Please take this into consideration before permanently outsourcing functionality behind mandatory internet access.

(edit - reworded a few sentences for better clarification)

9 Likes

This definitely seems like it would be the best of both worlds. Ease of updating, while also removing the need for internet access by default.

3 Likes

I’m little confused about this. I am also teacher and have live classes. Similarly, I distribute add-ons (as well as default startup file, keyconfig etc.) so built-in addons are helpful.

But, Blender comes with dozens of add-ons. Realistically, how many do you actually use in class? From my courses I can say I have three addons that are mandatory, and around 10 that are based on “if user is in the situation that might benefit from this”.

Is it too much hussle to tell students “Go to preferences, type in Bool Tool and enable it?”

I also don’t get what you mean people won’t follow tutorials anymore. When guy says “Search for Node Wrangler and enable it”, viewer can go to extensions, type in Node Wrangler and click install. It’s the same thing. Are changes in names SO confusing that people won’t follow tutorials anymore?

I think people still don’t understand what this change is and get scared of the fact that add-ons aren’t part of Blender anymore.

All previously bundled add-ons are still there. Still in the preferences. You can still search for them and enable them. It takes from my testing maximum 3 seconds downloading them. Workflow is 100% same.

What actually changed:

  • Addons aren’t automatically downloaded with Blender, but are downloaded upon enabling them
  • In Extensions tab you have access to hundreds of more addons than you had before
3 Likes

@dfelinto there are nearly a dozen users expressing identical concerns, a concern that is conspicuously being discussed only by users, not developers. Are the developers planning on addressing this, or is “looking for feedback” in this case meant as “looking for positive feedback only, no concerns will be addressed”?

7 Likes

He replied here in the Beta Feedback thread, about having a bundle addons to download

which I feel can work but not sure

3 Likes

It depends on if you have easy internet access I guess. In a school situation with lots of pubescent pupils it can be quite beneficial to have the classroom computers not connected to the internet. :stuck_out_tongue:

I personally think Draise’s idea of pre-enabling the most used bundled addons is a good one.

4 Likes

Previous add-on system was atrocious from both dev and user point of view, dozens of abandoned add-ons shipped with Blender, and those that had maintainers weren’t get called in for fixing bugs, because triaging team did not know who maintained what.

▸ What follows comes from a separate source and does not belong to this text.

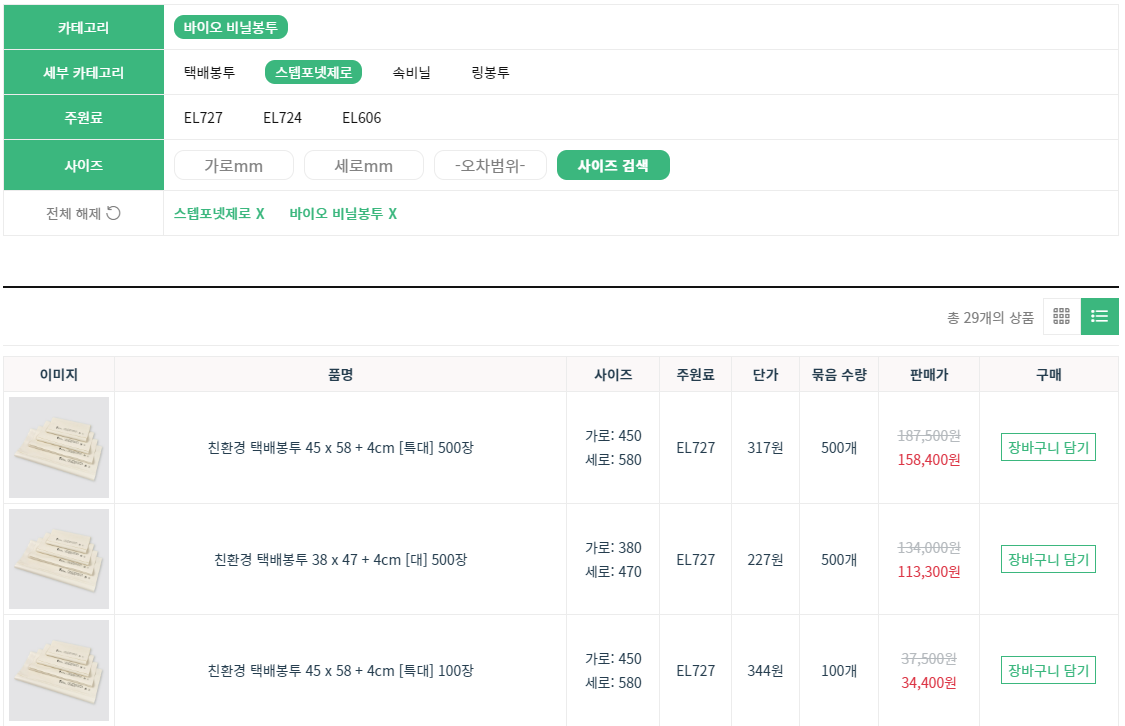Open thumbnail of 38 x 47 [대] 500장 product

click(x=59, y=559)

Now each addon is clearly abandoned or has a specific maintainer with separate issue reporting channels. Users can actually reach out to add-on devs.

6 Likes

You still don’t get it and/or aren’t reading what people are saying.
In some educational and commercial environments, Internet Access is DISABLED. So no, it doesn’t take 3 seconds, it takes infinite seconds as it just won’t work.

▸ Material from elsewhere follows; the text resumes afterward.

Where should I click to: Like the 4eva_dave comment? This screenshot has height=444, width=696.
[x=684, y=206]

So it’s no longer a case of grab Blender, install it, tick the addons you need and away you go.
It’s now, grab Blender, install it, work out a way to self host or manage a ‘collection’ of addons that use to be their by default and that all class notes or production workflows have been built around.

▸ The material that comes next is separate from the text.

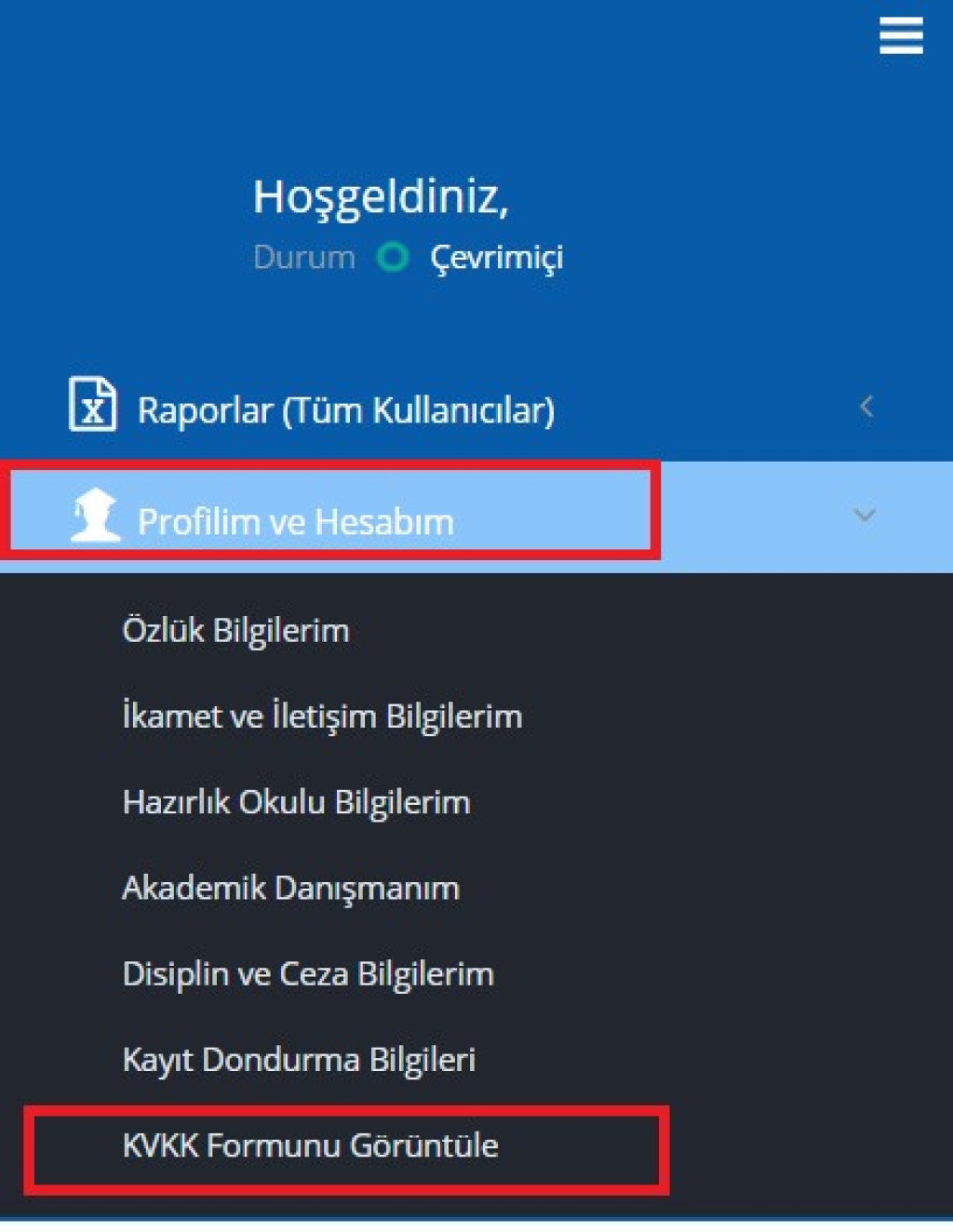Click the Hoşgeldiniz greeting text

To me that sounds like a design flaw. It should have been possible to have a group of addons pre-installed (much like they currently are) but automatically linked back to the Extensions Platform.
That way, for anyone without Internet access, the user experience is basically the same as it is now and everything just works.
For those with Internet access, Blender (either automatically or by user choice) can go and check to see if any default installed addons have since been updated between main Blender releases and do the update.

Then ideally, the first thing that should have been done (even before any Extensions Platform was made/launched) was an audit and community consultation on the status and usefulness of all the addons have have been ‘shipped’ with Blender over the past few years.

I just realised another addon that is being left out in the cold (ie not core), LoopTools.